Как назло, вел он жизнь веселую, но деньгами сорил, чтоб поддержать в глазах общества полагаемый статус. Вообще же гордился модным словом «спорт-мэн», занимался выездкой в манеже Офицерского корпуса, весь год принимал ледяные ванны, пил не более бокала вина за обедом, а табак презирал. К тридцати годам Одоленский обладал телом греческого бога с крепостью мышц мраморного Давида: на спор вязал кочергу в узел.
Павел Александрович держался англофилом, вышколив прислугу. Ровно к восьми утра на кухне дымился кофейник, скворчала яичница с беконом, а из Филипповской лавки доставлялись свежайшие булочки. Чугунная ванна, модная и редкая игрушка петербургских домов, уже наполнялась ледяной водой, слуга ожидал, чтобы подать нагретое полотенце.
Однако пробило четверть восьмого.
Лакей Бирюкин проверил настенные часы карманным хронометром: разница составляла не более минуты.
Случилось невероятное!
Князь не опаздывал к утренней процедуре никогда. Ни на секунду. За зимой могло случиться лето, но Павел Александрович строго держался заведенного порядка.

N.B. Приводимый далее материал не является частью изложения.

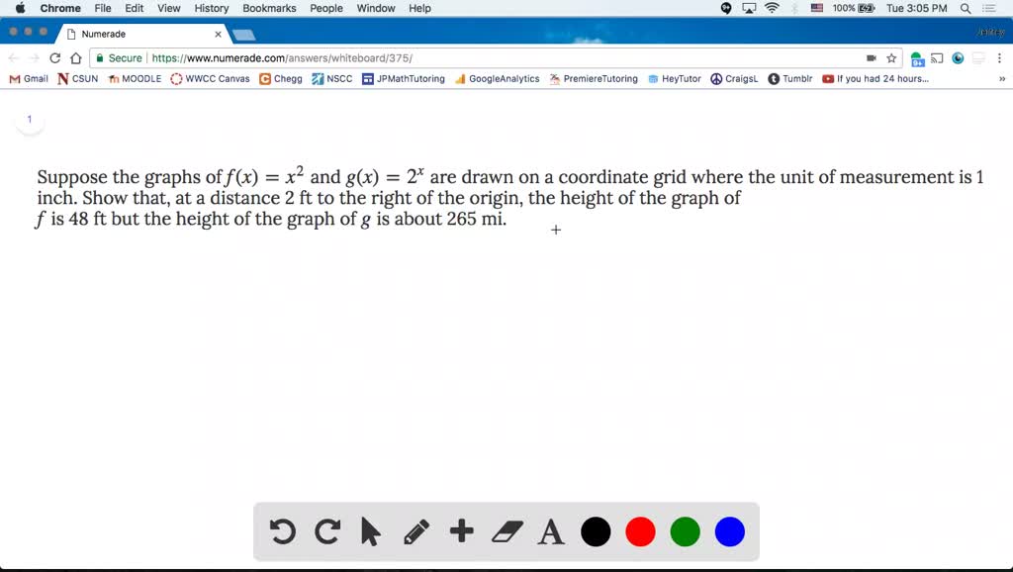Viewport: 1013px width, 572px height.
Task: Bookmark the page with the star
Action: click(x=892, y=58)
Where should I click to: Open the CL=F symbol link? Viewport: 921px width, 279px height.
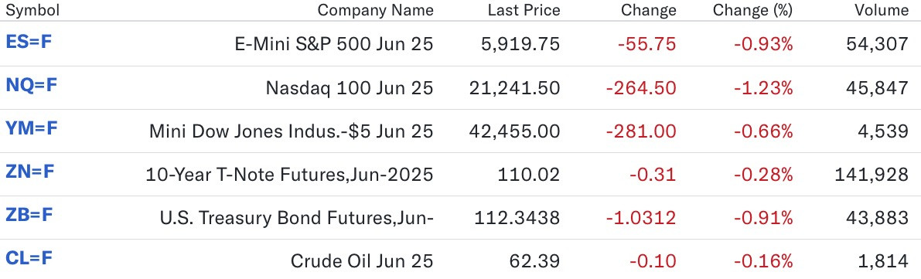[x=29, y=258]
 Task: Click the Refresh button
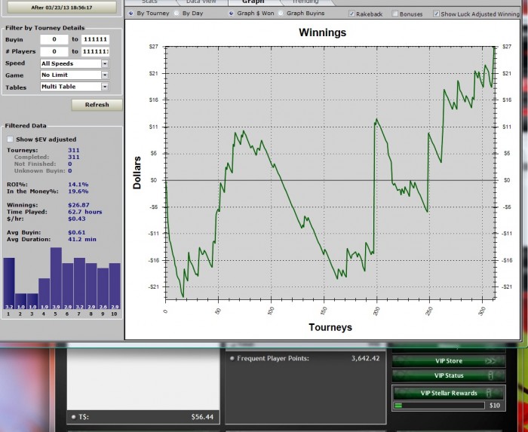click(97, 105)
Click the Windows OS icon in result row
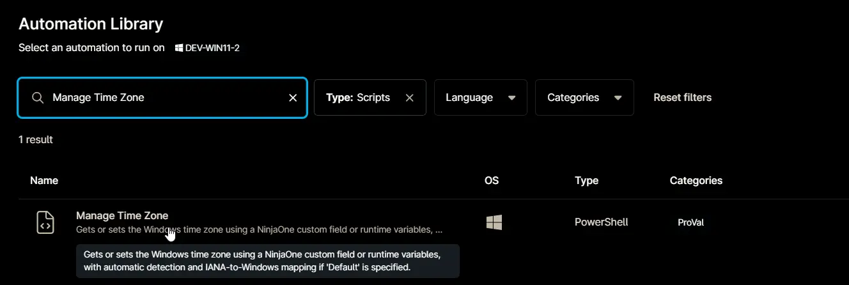This screenshot has width=849, height=285. pyautogui.click(x=494, y=222)
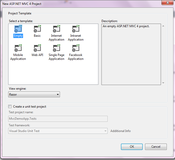Enable Create a unit test project
This screenshot has width=175, height=160.
tap(10, 107)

Даже загульная ночь и поздняя постель не были причиной, чтобы он пропустил восьмой удар часов.
Нарушение казалось столь святотатственным, что Бирюкин растерялся, потому что на такой случай прямых инструкций не имелось. А самовольничать приучен не был.
Прошло еще минут десять.
Одоленский уже должен был выходить из ванной, растертый и причесанный, а их светлость еще не изволила и носа сунуть.

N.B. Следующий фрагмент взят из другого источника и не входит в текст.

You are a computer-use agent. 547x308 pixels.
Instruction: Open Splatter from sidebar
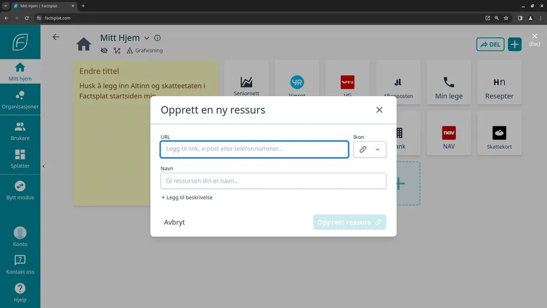click(20, 159)
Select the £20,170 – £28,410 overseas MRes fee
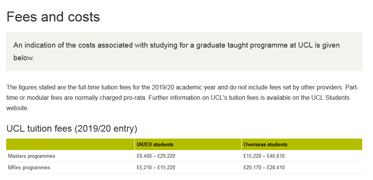The height and width of the screenshot is (180, 373). point(264,168)
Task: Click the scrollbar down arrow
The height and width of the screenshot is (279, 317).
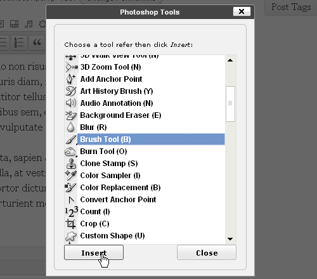Action: 230,239
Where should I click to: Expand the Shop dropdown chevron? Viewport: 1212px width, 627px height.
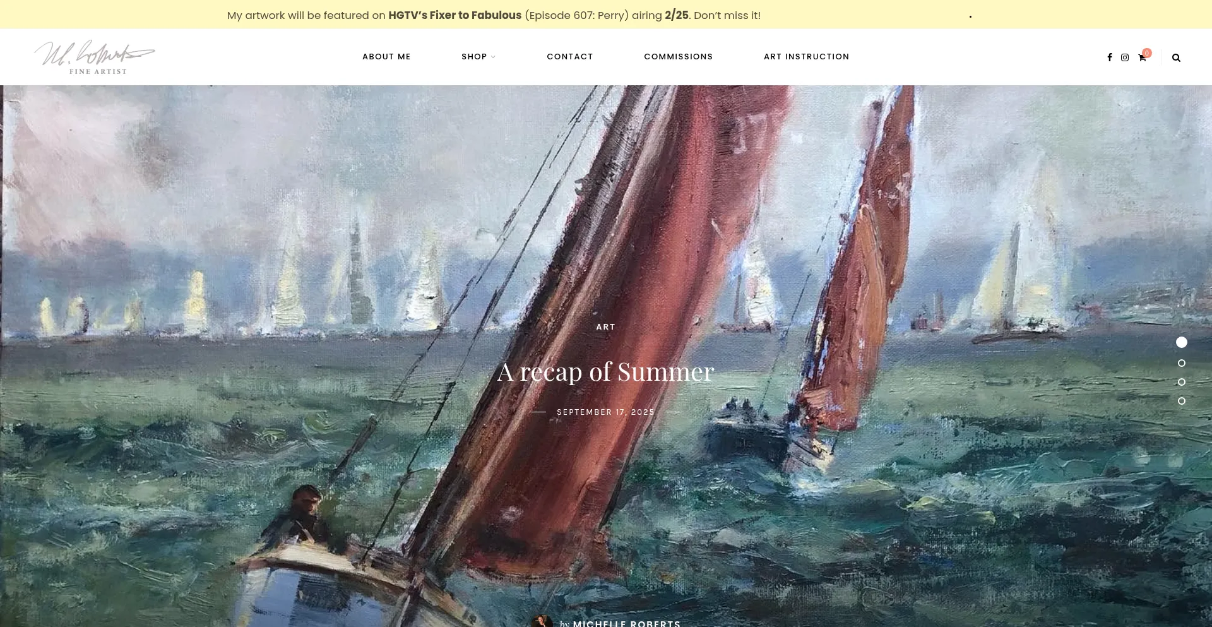[x=493, y=57]

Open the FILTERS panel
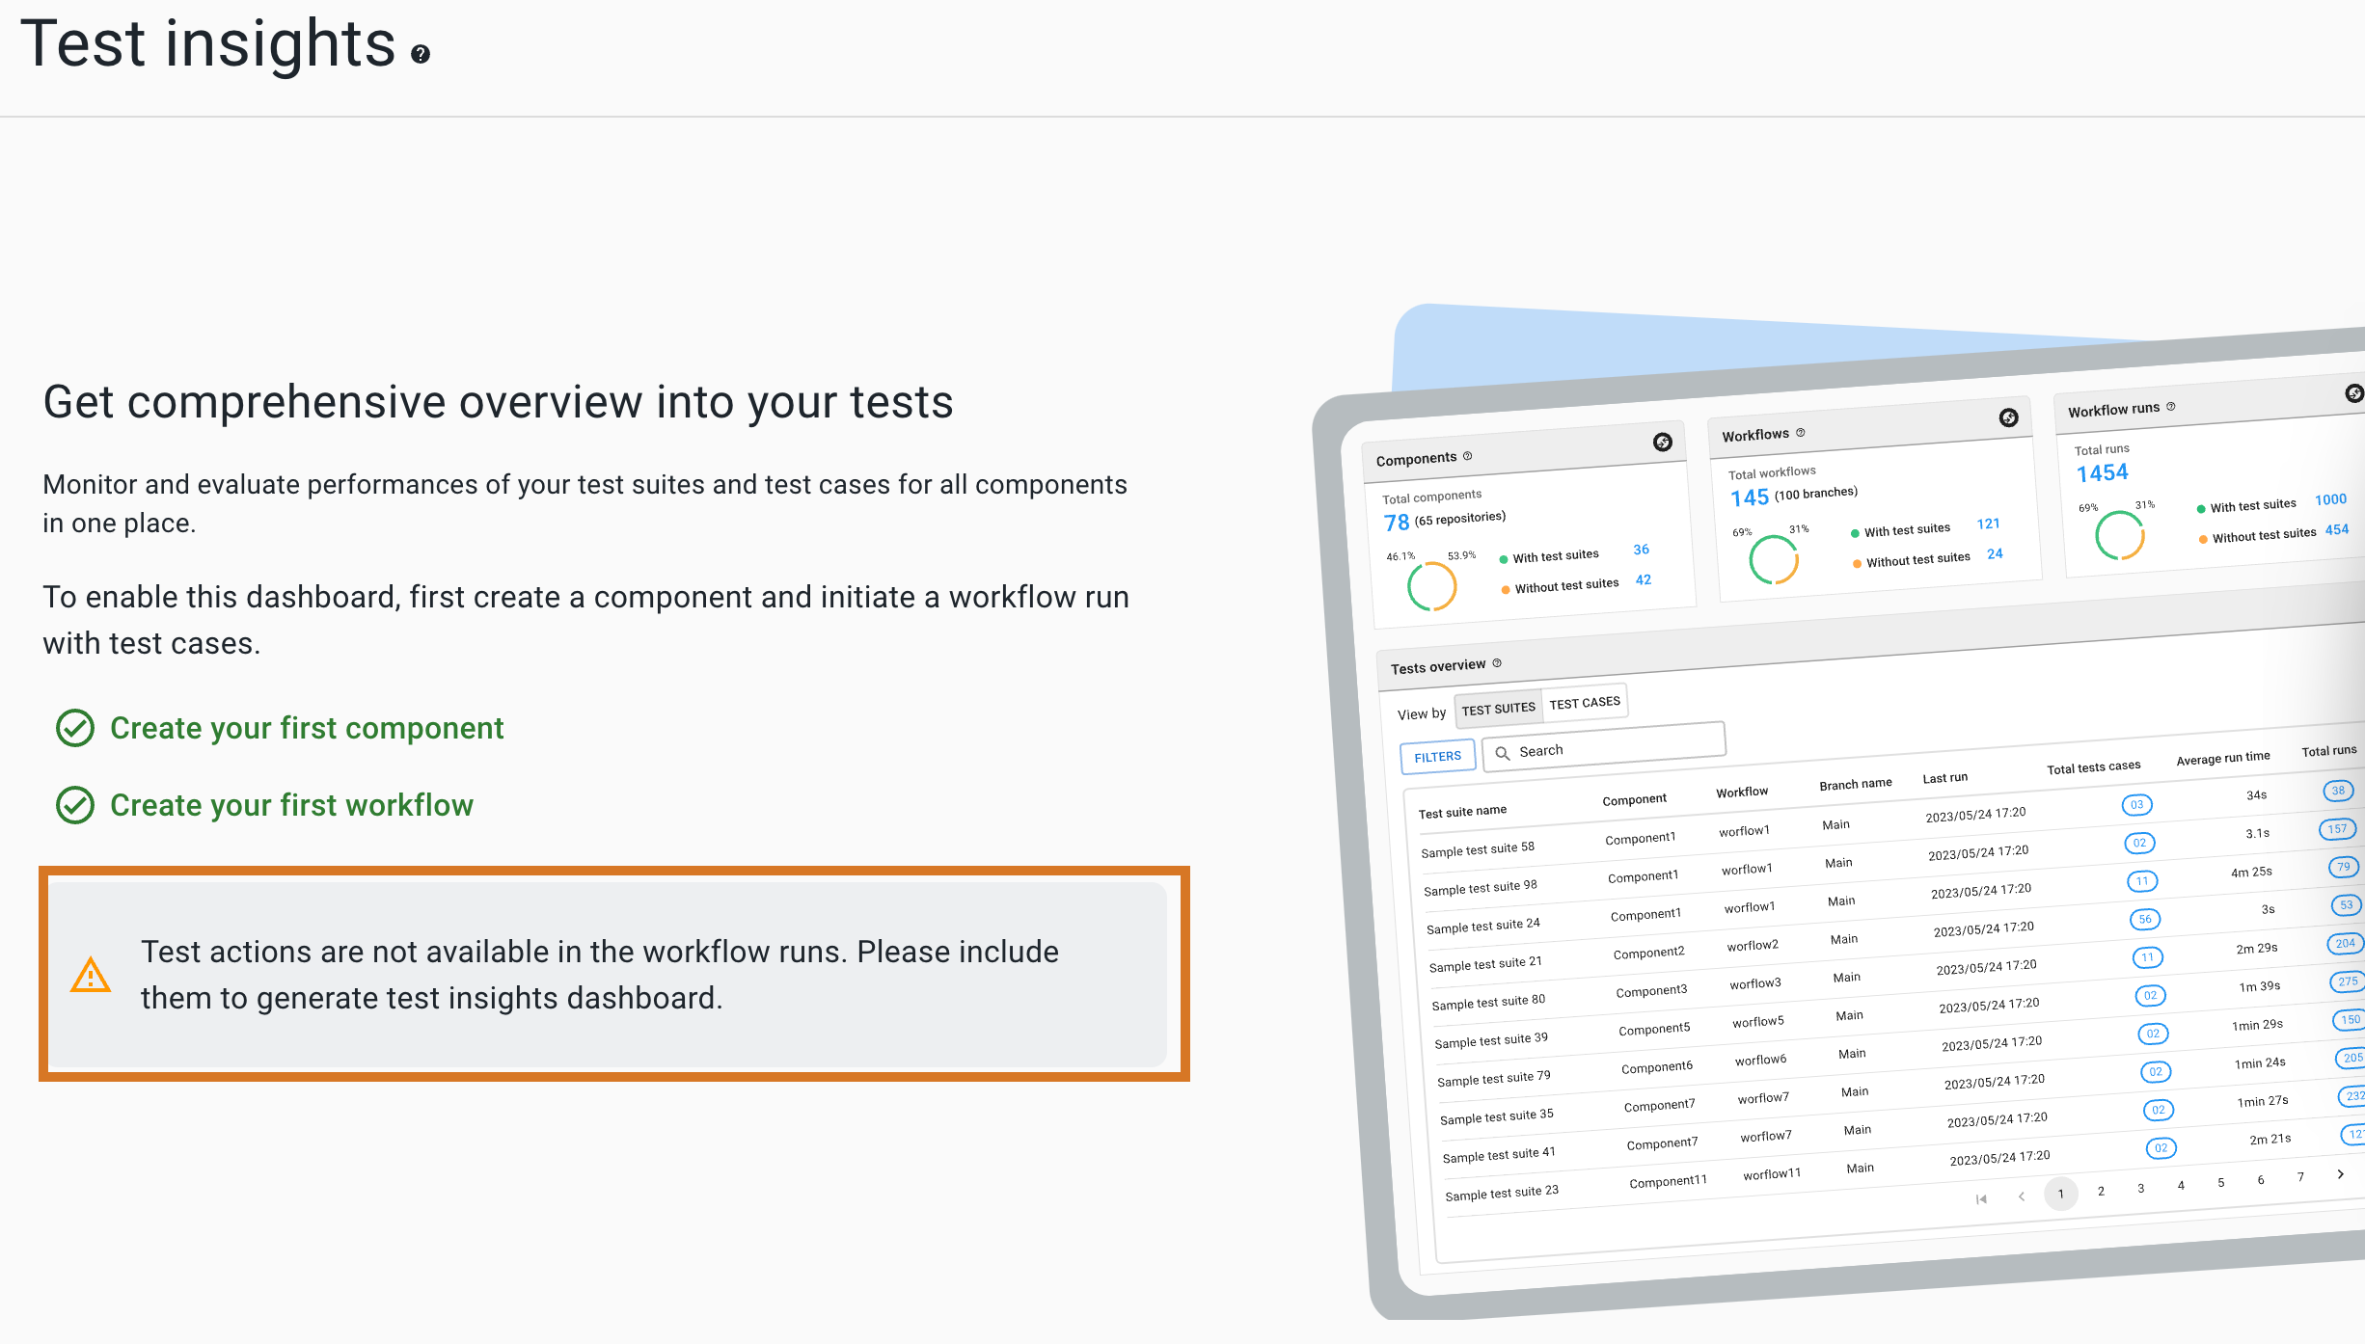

Терпение кончилось. Изрядно струхнув, Бирюкин направился к спальне хозяина. Прежде чем самолично постучать в дверь, дюжий парень под два аршина с вершками мелко перекрестился и приник ухом к замочной скважине. Он услыхал лишь свист, который будит в ушном нерве абсолютная тишина. Лакей собрался с духом и ткнул костяшками в дверную панель…
Ничего.
Ударил сильнее.
Опять ничего.
Более от ужаса, что перешел дозволенное, дернул медную ручку.
Дверь открылась бесшумно. Утренний свет слабо пробивался сквозь плотно сдвинутые шторы, в спальне сделалось сумеречно по-зимнему.

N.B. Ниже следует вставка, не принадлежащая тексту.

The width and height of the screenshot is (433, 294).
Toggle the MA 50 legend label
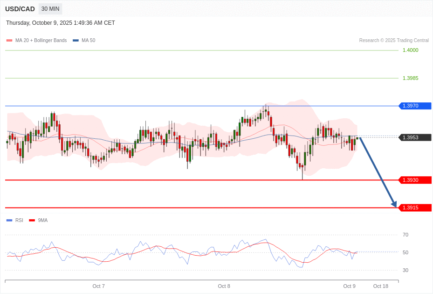coord(88,41)
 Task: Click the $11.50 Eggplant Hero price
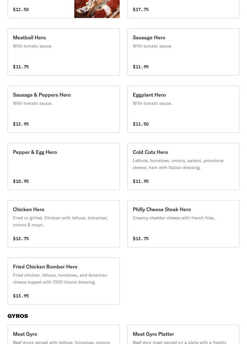141,124
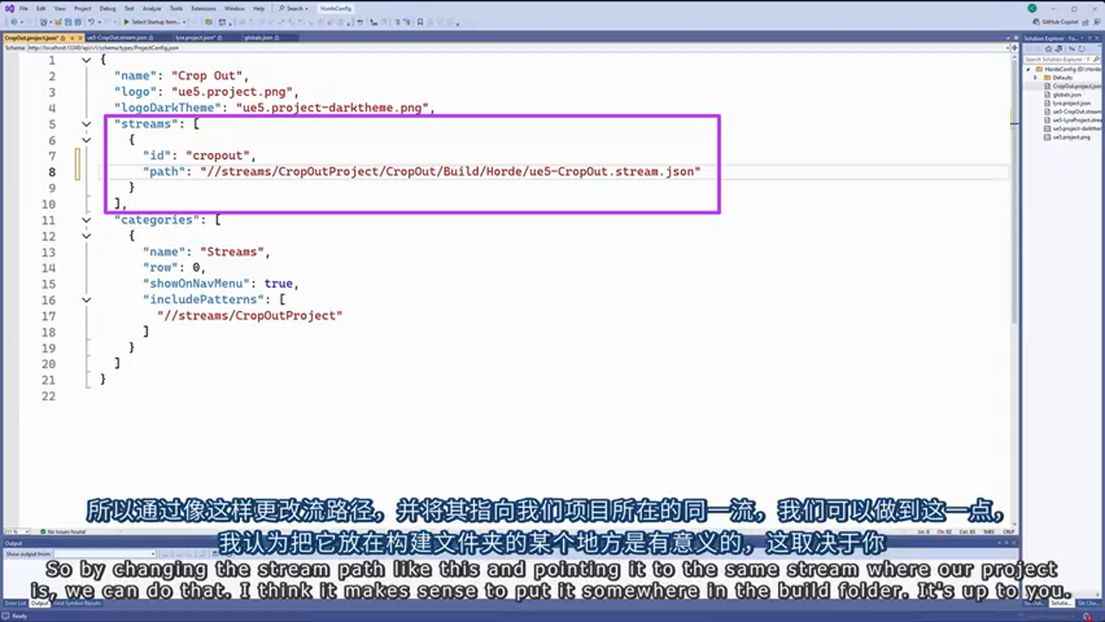Open the View menu
The height and width of the screenshot is (622, 1105).
pyautogui.click(x=60, y=9)
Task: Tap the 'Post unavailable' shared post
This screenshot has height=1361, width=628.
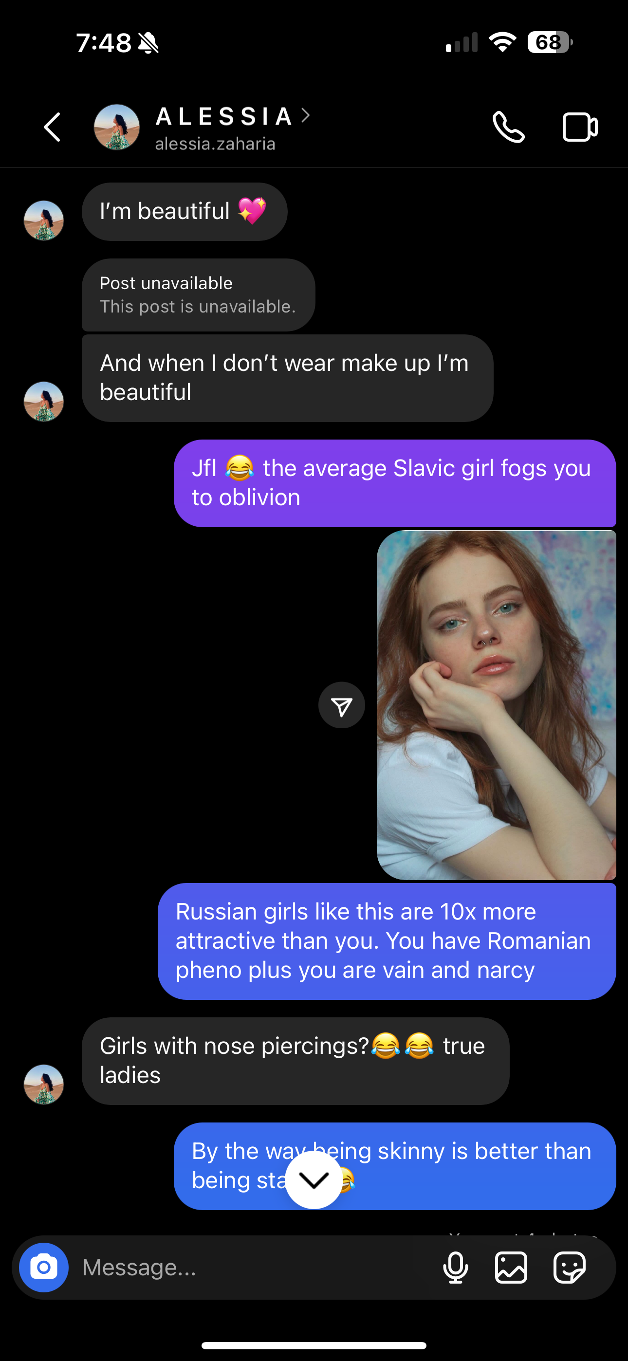Action: tap(198, 295)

Бирюкин засунул в проем голову и позвал:
– Сэр… Ваша светлость… Павел Александрович…
Тщетно.
Из последних сил верный слуга шагнул в комнату и, нащупав рычажок, включил электрическое освещение.
Павел Александрович почивал в собственной постели, повернувшись на бок, уютно укутавшись одеялом.
В другом доме слуга с облегчением удалился бы: «Почивает барин, и слава богу, пусть дрыхнет хоть до обеда, хлопот меньше!» Но для слуги в английском духе такое равнодушие преступно. Бирюкин на цыпочках приблизился к огромной кровати.
Князь спал так мирно, что и дыхания не слыхать.
Стараясь не думать, на какую дерзость идет, лакей шевельнул барина за плечо.
Павел Александрович покорно перевернулся на спину.
Вольноопределяющийся кавалерии заорал по-бабьи, истошно и беспомощно.
Августа 7-го дня, лета 1905, девять утра, +21 °C.
Летняя дача в Озерках
От удивления Глафира едва не выронила чашку: ее величество снизошло к утреннему чаю. Дочки, измазанные кашей, радостно завизжали, но госпожа Ванзарова буркнула что-то строгое и уселась на дальнем конце стола, не глядя ни на кого. Хозяйка дома, всегда гордившаяся силой женского духа, пребывала в угнетенном настроении, а под раскрасневшимися глазами очертились бессонные синяки.